In his 2011 “Disturbing the Universe” blog posting, Dave Goldberg, Drexel physicist and co-author of A User’s Guide to the Universe, asked whether we could surf a gravitational wave. I re-ask this question now due to the very recent discovery (by LIGO) of gravitational waves from merging black holes. The answer is a qualified yes, since that’s more or less what the detectors in LIGO are doing (i.e., moving back and forth away from each other due to a wave passing through), but don’t go running for your board  yet because the results, though stunning as a confirmation of relativity and in showing how powerful merging black holes can be, may not seem quite so impressive when seeing how much such a wave might move your or me. That is, even though this remarkable detector got in the way of the gravitational signal from colliding black holes that released more energy than all known galaxies put together, it only amounted to a ripple at Earth that caused the detectors to separate from each other by about 1 thousandth the distance across the nucleus of a hydrogen atom.  Keep in mind that this discovery comes after improving the sensitivity of the LIGO detectors over the last few years, and LIGO is not yet done with improvements, so I think we can expect more.

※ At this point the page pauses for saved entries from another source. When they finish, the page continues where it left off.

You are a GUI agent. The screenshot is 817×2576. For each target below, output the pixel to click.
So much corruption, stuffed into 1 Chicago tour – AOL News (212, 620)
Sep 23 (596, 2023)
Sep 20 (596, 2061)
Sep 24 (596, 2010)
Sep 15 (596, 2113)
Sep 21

Star Trek: The Next Generation provides (what I think is probably meant to be) an example of a large object (the Enterprise) “surfing” on a gravitational wave caused by warp drive experiments. Though this may seem implausible given what I stated as the length-scales for Earth born gravity detection, remember that the Enterprise is supposed to be relatively close to these gravity experiments, maybe a billion times closer or more than we are to these merging black holes. This would lead to a much stronger “signal” than what LIGO feels, perhaps enough to push a macroscopic object a significant distance. Of course, if you are that close to such a violent and energetic event you might have bigger problems than worrying whether the gravitational waves can push you anywhere.